You can't separate concepts like "benefit" or "purpose" from your human perspective.

There are so many different preconceptions to try to cut through here, it's hard to know where to start. One thing I might as well get out of the way is this: I'd love to see the Galapagos preserved. I want polar bears to stop losing habitat, and to regain what they've lost. I'd like for the vast islands of plastic garbage to disappear from the oceans, for the excess carbon dioxide to be cleared from the atmosphere.

As far as we know, however, we humans are the only ones who give a damn about any of that. We're ironically both the perpetrators of great ecological damage and the only ones with a "big picture" perspective to care about the damage we're doing. The other species on this planet aren't worrying about how their grand-descendants will live, they aren't conscientiously performing vital functions and nobly refraining from damaging behavior. They're just doing what they do.

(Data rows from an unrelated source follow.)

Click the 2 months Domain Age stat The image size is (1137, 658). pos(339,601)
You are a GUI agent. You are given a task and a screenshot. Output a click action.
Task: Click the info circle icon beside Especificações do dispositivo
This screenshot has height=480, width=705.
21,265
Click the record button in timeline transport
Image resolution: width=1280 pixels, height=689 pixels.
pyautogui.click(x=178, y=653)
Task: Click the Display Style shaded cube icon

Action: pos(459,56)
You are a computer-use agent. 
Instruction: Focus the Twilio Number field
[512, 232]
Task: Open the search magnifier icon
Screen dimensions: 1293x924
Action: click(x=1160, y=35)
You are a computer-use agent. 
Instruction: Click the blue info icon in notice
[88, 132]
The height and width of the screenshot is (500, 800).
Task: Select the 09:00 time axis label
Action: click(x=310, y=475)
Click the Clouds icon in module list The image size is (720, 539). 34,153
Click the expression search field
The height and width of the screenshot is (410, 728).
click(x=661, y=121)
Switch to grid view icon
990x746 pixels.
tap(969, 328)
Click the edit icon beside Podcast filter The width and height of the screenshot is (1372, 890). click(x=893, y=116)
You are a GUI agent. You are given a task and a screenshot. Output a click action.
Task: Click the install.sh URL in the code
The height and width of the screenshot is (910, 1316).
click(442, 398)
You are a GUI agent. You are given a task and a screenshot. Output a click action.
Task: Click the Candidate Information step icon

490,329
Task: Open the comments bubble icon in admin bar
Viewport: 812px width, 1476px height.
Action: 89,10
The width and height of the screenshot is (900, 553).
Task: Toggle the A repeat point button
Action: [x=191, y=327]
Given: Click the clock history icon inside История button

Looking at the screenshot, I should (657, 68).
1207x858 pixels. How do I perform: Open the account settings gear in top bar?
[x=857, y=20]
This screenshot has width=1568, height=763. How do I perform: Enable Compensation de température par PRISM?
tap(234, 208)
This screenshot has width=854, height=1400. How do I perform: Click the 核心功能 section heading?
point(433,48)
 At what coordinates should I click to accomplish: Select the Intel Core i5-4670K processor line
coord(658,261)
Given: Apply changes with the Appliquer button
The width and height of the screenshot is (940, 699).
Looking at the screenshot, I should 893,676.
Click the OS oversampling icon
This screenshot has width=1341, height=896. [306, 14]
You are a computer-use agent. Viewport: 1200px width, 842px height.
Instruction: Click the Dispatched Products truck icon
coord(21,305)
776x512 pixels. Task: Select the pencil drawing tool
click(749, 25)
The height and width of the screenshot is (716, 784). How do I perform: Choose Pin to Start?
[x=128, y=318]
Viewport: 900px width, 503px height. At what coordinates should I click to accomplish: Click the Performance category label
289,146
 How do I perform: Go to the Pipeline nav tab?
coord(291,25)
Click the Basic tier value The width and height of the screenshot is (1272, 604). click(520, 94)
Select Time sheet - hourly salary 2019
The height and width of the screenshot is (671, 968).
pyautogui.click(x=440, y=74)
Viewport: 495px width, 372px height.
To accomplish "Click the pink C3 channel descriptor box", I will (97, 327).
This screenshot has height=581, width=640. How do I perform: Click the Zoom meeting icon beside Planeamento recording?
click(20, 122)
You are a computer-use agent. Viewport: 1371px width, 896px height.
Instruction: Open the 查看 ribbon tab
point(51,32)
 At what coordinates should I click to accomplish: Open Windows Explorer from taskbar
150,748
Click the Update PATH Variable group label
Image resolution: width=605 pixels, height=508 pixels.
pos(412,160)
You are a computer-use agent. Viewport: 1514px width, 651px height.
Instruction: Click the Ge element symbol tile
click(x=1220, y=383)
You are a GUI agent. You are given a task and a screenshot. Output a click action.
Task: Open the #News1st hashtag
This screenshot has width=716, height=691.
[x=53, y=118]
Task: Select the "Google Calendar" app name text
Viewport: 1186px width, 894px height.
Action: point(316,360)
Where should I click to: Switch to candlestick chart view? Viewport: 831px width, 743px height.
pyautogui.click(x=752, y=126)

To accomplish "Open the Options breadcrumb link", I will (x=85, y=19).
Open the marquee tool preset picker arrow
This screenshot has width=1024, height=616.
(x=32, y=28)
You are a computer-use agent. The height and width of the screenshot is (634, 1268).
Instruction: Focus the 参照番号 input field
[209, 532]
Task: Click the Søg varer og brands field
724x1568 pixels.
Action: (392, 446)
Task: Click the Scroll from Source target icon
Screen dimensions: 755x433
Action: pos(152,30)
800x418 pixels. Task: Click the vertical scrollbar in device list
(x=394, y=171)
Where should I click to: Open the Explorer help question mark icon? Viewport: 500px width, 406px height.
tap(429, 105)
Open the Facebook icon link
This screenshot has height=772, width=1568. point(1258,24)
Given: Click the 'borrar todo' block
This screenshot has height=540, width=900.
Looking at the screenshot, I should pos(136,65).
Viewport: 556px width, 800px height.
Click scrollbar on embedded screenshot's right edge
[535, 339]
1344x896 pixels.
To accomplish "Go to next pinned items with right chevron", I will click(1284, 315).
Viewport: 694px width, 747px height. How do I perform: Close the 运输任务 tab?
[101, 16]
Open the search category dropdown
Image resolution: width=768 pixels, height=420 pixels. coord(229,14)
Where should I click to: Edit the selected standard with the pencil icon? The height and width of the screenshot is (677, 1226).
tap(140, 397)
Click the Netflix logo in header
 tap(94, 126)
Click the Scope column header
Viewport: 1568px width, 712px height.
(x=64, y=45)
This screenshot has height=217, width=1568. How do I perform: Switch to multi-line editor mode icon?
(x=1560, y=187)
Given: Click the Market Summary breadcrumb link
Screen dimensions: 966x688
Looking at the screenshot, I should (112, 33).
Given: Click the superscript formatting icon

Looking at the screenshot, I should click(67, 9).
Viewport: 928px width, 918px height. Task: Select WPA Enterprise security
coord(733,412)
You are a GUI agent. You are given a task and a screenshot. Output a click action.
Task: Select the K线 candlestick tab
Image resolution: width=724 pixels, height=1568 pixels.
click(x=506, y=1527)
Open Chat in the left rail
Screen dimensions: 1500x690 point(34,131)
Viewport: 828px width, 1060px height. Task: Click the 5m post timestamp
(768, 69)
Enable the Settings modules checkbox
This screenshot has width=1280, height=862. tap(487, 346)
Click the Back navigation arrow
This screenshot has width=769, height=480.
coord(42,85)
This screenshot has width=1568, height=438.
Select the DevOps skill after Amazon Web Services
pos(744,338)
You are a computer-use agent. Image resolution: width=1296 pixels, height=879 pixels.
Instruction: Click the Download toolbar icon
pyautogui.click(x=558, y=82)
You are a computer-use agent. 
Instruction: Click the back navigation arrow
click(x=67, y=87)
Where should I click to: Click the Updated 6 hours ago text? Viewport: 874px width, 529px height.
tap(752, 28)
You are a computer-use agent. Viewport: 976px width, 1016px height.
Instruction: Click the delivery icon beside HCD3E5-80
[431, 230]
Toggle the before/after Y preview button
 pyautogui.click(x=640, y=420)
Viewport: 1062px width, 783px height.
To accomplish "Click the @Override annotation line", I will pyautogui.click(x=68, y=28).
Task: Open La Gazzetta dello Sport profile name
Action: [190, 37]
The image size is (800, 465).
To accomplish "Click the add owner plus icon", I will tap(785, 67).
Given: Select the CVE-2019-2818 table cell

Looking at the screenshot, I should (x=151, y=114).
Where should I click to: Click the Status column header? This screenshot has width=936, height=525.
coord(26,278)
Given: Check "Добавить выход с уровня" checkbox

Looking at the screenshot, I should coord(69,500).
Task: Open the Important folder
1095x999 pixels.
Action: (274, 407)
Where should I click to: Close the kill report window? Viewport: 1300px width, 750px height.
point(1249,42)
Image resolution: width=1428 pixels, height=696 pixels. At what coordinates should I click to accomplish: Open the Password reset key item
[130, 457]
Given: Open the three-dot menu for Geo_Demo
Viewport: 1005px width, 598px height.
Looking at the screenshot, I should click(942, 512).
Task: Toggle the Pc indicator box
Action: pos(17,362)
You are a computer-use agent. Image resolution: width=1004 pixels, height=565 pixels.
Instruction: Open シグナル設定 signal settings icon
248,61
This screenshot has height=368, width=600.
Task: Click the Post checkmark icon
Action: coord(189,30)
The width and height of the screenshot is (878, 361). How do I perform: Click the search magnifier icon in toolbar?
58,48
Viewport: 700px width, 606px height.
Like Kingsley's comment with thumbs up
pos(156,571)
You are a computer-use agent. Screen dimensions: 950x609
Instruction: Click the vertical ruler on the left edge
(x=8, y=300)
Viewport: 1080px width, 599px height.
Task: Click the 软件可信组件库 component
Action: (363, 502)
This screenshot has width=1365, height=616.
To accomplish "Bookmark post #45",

Do you know why it's hard to find examples, apart from humans, of organisms that destroy the environment they depend on, kill themselves off, and take plenty of other species down with them? It's not because that doesn't happen. It's not because there's some "natural law" that other organisms are scrupulously obeying that humans have uniquely decided to break.

It's because nature has "let" it happen, has let all of the bad side-effects befall all of the other species as a destructive species kills itself off, and then natural selection puts and end to that particular species, or the ecosystem adapts to the new species and it's no longer obviously destructive in the newly adjusted environment.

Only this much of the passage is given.